El resultado de aquel ataque fue la renuncia en masa de más de mil quinientos docentes de la Universidad y la mayor emigración de científicos del país. Y los largos palos de madera basta que enarbolaron esa noche las fuerzas los que hicieron que ese episodio negro pase a la historia como “La Noche de los Bastones Largos”.
La carga contra la vanguardia científica argentina estuvo en manos de la Guardia de Infantería de la Policía Federal. El jefe de los federales, el general Mario Fonseca, había acordado los detalles de la operación militar con el jefe de la SIDE, general Eduardo Señorans
Un mes antes, Onganía y las fuerzas armadas junto a un numeroso grupo de civiles intelectuales, políticos, integristas católicos, empresarios y economistas, habían derrocado al gobierno del radical Arturo Illia. Había nacido la proclamada “Revolución Argentina”.
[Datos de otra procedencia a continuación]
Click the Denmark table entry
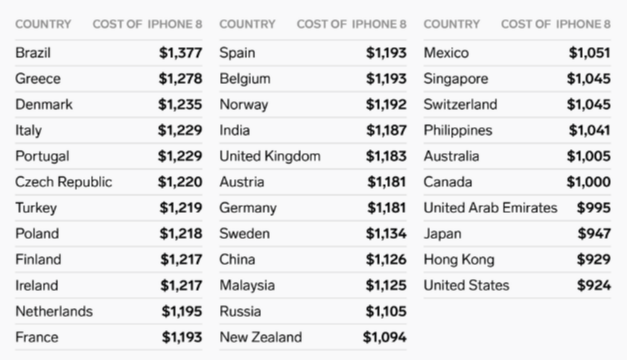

En ese momento. Onganía ya había disuelto el Congreso Nacional, destituido la Corte Suprema de Justicia, intervenido las provincias y prohibido toda forma de actividad política. Y el rector interventor de la UBA nombrado por el presidente, Luis Botet, había asumido su cargo con una frase tremenda: “La autoridad está por encima de la ciencia”.
Después llegaría la fatídica noche en la que la Guardia de Infantería entró en la Facultad al grito de “¡Ataquen!”. El decano de Exactas, Rolando García, encaró al policía al mando: “¿Cómo se atreve a cometer este atropello? Todavía soy el decano de esta casa de estudios”. Le partieron la cabeza de un palazo. Igual suerte corrieron varios docentes.
Ahogados por los gases, golpeados por los bastones, rotos a culatazos, estudiantes y profesores pasaron por una doble fila de infantes que replicaron el castigo antes de llevárselos detenidos.
Para agosto de ese año, habían emigrado 174 profesores y científicos a América latina, otros 117 se habían ido a Estados Unidos y Canadá y 27 a Europa. El mismo camino siguieron luego centenares de intelectuales y científicos de todo el país.